General characteristics
- Type: Transport submarine
- Displacement: 436 t (429 long tons) surfaced; 501 t (493 long tons) submerged;
- Length: 44.5 m (146 ft 0 in)
- Beam: 6.1 m (20 ft 0 in)
- Draft: 4.04 m (13 ft 3 in)
- Installed power: 400 bhp (300 kW) (diesels); 150 hp (110 kW) (electric motor);
- Propulsion: Diesel-electric; 1 × diesel engines; 1 × electric motor;
- Speed: 10 knots (19 km/h; 12 mph) surfaced; 5 knots (9.3 km/h; 5.8 mph) submerged;
- Range: 3,000 nmi (5,600 km; 3,500 mi) at 10 knots (19 km/h; 12 mph) surfaced; 46 nmi (85 km; 53 mi) at 2.3 knots (4.3 km/h; 2.6 mph) submerged;
- Test depth: 100 meters (328 ft)
- Capacity: 60 metric tons (59 long tons)
- Complement: 22
- Armament: 1 × single 25 mm (1 in) Type 96 anti-aircraft gun

= Japanese submarine Ha-104 =

Ha-104 was an Imperial Japanese Navy Ha-101-class submarine.
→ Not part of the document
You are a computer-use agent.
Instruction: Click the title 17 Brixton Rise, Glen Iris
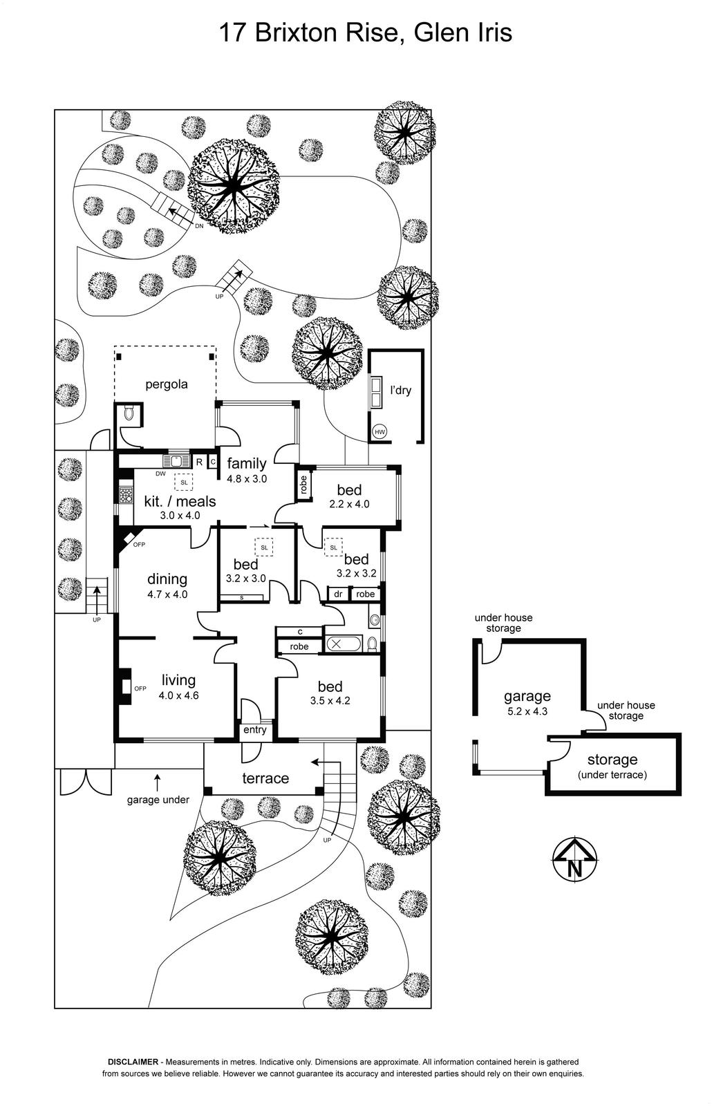[x=366, y=32]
Completed and commissioned in December 1944, she served during the final months of World War II, making two supply voyages. She surrendered at the end of the war in September 1945 and was scuttled in October 1945.

==Design and description==

The Ha-101-class submarines were designed as small, cheap transport submarines to resupply isolated island garrisons. They displaced 429 LT surfaced and 493 LT submerged. The submarines were 44.5 m long, had a beam of 6.1 m and a draft of 4.04 m. They were designed to carry 60 t of cargo.
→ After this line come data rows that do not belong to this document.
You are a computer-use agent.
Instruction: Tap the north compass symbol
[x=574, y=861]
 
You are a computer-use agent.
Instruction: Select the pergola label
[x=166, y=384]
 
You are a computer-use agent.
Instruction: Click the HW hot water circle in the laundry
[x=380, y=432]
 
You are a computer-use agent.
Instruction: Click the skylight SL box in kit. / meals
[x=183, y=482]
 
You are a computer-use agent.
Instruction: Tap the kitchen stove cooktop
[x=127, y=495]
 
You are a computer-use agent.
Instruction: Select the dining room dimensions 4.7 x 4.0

For surface running, the boats were powered by a single 400 bhp diesel engine that drove one propeller shaft. When submerged the propeller was driven by a 140 hp electric motor. They could reach 10 kn on the surface and 5 kn underwater. On the surface, the Ha-101s had a range of 3000 nmi at 10 kn; submerged, they had a range of 46 nmi at 2.3 kn. The boats were armed a single mount for a 25 mm Type 96 anti-aircraft gun.
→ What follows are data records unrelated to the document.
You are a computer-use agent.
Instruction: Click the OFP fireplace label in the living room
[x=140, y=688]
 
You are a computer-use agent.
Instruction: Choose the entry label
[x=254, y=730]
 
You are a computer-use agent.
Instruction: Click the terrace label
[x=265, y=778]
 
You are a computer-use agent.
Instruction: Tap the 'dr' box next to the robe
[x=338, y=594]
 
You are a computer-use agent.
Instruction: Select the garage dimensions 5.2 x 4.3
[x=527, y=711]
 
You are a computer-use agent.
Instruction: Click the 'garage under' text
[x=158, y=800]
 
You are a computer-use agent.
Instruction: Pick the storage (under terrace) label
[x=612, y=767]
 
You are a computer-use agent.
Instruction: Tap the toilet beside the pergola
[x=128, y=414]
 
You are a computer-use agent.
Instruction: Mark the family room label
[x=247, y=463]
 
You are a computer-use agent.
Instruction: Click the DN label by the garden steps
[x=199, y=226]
==Construction and commissioning==

Ha-104 was laid down on 1 July 1944 by Kawasaki at Senshu, Japan, as Small Supply Submarine No. 4604. She was launched on 30 September 1944 and was named Ha-104 that day. She subsequently was towed to the Kawasaki shipyard at Kobe for fitting-out. She was completed and commissioned at Kobe on 1 December 1944.

==Service history==

Upon commissioning, Ha-104 was assigned to Submarine Squadron 11 for workups. In mid-January 1945 she conducted workups with her sister ships and in the Iyo Nada in the Seto Inland Sea. She was reassigned to Submarine Squadron 7 in the 6th Fleet on 5 February 1945 and in mid-February 1945 departed Yokosuka, Japan, to take part in exercises.

Submarine Squadron 7 was disbanded on 20 March 1945, and Ha-101 was reassigned that day to Submarine Division 16 for supply operations. In late April 1945, she began preparations for a supply run to Marcus Island. On 8 May 1945, the Japanese garrison on Marcus Island transmitted a message warning that United States Army Air Forces B-24 Liberator bombers had recently attacked the island and that United States Navy submarines were patrolling in nearby waters. On 10 May 1945, Ha-104 departed Yokosuka bound for Marcus, arriving there on 13 May 1945. After unloading her cargo and bringing aboard mail and the cremated remains of 90 deceased Imperial Japanese Army soldiers for transportation to Japan, she got back underway the same day for the return voyage. Escorted along the way by submarine chasers and Imperial Japanese Navy Air Service aircraft, she returned to Yokosuka on 1 June 1945. After arriving at Yokosuka, she began a conversion to allow her to carry aviation gasoline.

On 26 June 1945, Ha-104 departed Yokosuka for her second supply run to Marcus Island. During July, she arrived at Marcus, discharged her cargo, and returned to Yokosuka.

Hostilities between Japan and the Allies ended on 15 August 1945, and on 2 September 1945, Ha-104 surrendered to the Allies at Yokosuka. The Japanese struck her from the Navy list on 15 September 1945. She was scuttled off Shimizu in October 1945.